▶ [Provided data]:
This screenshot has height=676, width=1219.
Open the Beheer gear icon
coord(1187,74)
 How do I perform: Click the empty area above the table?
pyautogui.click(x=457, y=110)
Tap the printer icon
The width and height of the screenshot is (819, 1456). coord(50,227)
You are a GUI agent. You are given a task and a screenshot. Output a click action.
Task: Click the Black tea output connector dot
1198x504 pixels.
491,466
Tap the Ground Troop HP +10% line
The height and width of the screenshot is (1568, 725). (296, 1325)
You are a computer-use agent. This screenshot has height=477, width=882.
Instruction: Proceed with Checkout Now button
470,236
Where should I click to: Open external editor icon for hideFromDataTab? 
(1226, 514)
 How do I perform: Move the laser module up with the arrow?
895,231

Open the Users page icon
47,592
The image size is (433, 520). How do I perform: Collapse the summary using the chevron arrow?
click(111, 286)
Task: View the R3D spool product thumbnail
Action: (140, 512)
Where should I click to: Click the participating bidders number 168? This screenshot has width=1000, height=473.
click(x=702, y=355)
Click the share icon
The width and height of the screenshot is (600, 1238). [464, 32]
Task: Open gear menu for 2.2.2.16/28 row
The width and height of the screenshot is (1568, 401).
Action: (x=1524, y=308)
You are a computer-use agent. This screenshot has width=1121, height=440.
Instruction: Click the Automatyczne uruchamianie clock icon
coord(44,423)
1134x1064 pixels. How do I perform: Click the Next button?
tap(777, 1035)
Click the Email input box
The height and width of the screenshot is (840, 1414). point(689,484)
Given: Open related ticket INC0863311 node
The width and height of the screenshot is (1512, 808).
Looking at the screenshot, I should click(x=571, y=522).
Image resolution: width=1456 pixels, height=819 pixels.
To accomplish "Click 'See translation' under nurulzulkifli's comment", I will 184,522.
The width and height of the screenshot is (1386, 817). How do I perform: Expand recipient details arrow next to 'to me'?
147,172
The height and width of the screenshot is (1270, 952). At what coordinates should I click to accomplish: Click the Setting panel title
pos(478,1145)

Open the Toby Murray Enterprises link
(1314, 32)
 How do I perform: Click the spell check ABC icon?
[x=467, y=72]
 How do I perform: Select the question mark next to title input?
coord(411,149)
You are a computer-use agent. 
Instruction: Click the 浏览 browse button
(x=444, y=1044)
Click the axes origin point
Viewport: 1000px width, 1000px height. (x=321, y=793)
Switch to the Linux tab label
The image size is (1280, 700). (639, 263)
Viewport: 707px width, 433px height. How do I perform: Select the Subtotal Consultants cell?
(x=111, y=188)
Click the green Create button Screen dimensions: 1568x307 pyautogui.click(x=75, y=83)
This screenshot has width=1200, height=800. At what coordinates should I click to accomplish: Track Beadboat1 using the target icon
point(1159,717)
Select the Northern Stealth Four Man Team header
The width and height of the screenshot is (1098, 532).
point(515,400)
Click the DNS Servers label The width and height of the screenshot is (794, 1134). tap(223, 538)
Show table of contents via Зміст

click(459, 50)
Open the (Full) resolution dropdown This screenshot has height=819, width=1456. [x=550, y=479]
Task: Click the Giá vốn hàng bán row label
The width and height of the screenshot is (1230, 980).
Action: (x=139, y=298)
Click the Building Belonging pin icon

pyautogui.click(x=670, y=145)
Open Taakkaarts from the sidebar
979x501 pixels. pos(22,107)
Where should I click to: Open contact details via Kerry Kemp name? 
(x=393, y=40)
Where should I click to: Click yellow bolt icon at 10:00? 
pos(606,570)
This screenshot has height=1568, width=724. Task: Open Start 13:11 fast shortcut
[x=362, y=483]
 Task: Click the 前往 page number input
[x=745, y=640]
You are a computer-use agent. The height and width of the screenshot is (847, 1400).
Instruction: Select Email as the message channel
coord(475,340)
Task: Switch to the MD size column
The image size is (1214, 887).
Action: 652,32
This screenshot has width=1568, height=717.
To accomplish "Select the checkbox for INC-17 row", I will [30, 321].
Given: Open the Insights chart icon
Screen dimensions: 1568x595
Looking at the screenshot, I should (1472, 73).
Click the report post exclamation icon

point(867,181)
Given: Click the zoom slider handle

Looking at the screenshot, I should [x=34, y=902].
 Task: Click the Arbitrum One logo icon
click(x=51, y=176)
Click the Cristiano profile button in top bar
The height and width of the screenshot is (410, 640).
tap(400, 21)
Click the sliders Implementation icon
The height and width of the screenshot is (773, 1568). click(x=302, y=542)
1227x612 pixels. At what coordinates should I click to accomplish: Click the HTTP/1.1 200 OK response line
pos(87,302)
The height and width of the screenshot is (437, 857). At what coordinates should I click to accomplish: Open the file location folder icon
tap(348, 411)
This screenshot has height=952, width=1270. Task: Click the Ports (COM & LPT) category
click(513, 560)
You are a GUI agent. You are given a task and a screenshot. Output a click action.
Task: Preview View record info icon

▶ [Exercise objective]: From the records above, transcribe without alteration every line from the one with "has width=1121, height=440." to the one with "Click the green", inclusive.

▶ [Task output]:
You are a computer-use agent. This screenshot has width=1121, height=440.
Instruction: Click the Automatyczne uruchamianie clock icon
coord(44,423)
1134x1064 pixels. How do I perform: Click the Next button?
tap(777, 1035)
Click the Email input box
The height and width of the screenshot is (840, 1414). point(689,484)
Given: Open related ticket INC0863311 node
The width and height of the screenshot is (1512, 808).
Looking at the screenshot, I should click(x=571, y=522).
Image resolution: width=1456 pixels, height=819 pixels.
To accomplish "Click 'See translation' under nurulzulkifli's comment", I will 184,522.
The width and height of the screenshot is (1386, 817). How do I perform: Expand recipient details arrow next to 'to me'?
147,172
The height and width of the screenshot is (1270, 952). At what coordinates should I click to accomplish: Click the Setting panel title
pos(478,1145)

Open the Toby Murray Enterprises link
(1314, 32)
 How do I perform: Click the spell check ABC icon?
[x=467, y=72]
 How do I perform: Select the question mark next to title input?
coord(411,149)
You are a computer-use agent. 
Instruction: Click the 浏览 browse button
(x=444, y=1044)
Click the axes origin point
Viewport: 1000px width, 1000px height. (x=321, y=793)
Switch to the Linux tab label
The image size is (1280, 700). (639, 263)
Viewport: 707px width, 433px height. How do I perform: Select the Subtotal Consultants cell?
(x=111, y=188)
Click the green Create button Screen dimensions: 1568x307 pyautogui.click(x=75, y=83)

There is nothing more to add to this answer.